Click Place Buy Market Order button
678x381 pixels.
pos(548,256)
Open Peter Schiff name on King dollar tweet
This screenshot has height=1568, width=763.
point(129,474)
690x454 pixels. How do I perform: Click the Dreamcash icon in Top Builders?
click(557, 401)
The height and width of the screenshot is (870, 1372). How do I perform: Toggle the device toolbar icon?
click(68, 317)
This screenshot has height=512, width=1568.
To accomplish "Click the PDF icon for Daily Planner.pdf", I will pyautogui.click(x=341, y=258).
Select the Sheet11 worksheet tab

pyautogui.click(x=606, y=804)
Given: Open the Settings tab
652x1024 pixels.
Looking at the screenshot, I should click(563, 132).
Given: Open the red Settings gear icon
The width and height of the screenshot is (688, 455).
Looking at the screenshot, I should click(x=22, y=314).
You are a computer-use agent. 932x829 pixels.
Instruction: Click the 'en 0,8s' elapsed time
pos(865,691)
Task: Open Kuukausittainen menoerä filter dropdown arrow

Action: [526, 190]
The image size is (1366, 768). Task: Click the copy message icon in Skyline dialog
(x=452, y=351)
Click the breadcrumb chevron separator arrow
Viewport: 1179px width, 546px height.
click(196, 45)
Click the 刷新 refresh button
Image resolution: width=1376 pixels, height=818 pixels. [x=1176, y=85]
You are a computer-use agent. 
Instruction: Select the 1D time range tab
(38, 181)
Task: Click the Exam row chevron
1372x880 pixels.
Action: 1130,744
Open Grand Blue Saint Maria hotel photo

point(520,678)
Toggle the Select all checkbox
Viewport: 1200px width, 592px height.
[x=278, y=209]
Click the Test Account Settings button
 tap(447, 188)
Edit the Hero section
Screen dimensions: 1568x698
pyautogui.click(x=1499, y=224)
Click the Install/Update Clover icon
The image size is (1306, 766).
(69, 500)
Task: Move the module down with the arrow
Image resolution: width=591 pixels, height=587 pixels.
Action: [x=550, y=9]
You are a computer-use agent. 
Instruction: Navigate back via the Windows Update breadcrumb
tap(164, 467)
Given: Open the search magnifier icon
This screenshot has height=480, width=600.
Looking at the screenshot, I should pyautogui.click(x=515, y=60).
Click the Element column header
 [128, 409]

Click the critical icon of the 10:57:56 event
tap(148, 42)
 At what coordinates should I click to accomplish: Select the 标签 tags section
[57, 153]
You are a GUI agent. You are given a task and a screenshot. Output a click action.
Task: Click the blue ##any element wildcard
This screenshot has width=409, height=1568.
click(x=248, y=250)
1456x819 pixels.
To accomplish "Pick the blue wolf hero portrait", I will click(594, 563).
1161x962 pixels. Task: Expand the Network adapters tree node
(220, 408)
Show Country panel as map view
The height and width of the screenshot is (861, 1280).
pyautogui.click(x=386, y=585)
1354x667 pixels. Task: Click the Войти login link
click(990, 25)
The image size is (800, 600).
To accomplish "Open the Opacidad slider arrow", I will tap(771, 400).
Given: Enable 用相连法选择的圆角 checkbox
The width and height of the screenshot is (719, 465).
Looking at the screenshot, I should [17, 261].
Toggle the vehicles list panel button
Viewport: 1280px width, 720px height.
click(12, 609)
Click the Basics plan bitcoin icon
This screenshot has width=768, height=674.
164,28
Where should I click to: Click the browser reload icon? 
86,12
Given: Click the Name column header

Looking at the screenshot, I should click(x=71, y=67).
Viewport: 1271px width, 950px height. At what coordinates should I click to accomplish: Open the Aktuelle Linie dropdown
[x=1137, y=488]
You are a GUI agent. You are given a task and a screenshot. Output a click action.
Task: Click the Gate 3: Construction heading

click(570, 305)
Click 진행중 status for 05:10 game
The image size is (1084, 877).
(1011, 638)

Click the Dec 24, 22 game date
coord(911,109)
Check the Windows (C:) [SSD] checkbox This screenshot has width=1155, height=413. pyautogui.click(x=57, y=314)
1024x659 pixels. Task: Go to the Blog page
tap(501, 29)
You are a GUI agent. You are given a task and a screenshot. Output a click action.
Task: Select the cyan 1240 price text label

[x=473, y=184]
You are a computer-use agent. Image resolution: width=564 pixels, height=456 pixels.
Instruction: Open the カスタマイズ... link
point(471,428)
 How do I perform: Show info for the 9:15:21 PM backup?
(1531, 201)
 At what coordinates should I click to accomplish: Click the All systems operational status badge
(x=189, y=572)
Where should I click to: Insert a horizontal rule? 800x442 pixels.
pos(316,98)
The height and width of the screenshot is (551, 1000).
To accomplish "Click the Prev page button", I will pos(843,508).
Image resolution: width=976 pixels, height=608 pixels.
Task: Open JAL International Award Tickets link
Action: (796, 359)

## What you are asked to do
Please find each line in the records above that holds the word "computer", and copy it.

## Solution for this exercise
You are a computer-use agent. 932x829 pixels.
You are a computer-use agent. 
You are a computer-use agent. 
You are a computer-use agent. Image resolution: width=564 pixels, height=456 pixels.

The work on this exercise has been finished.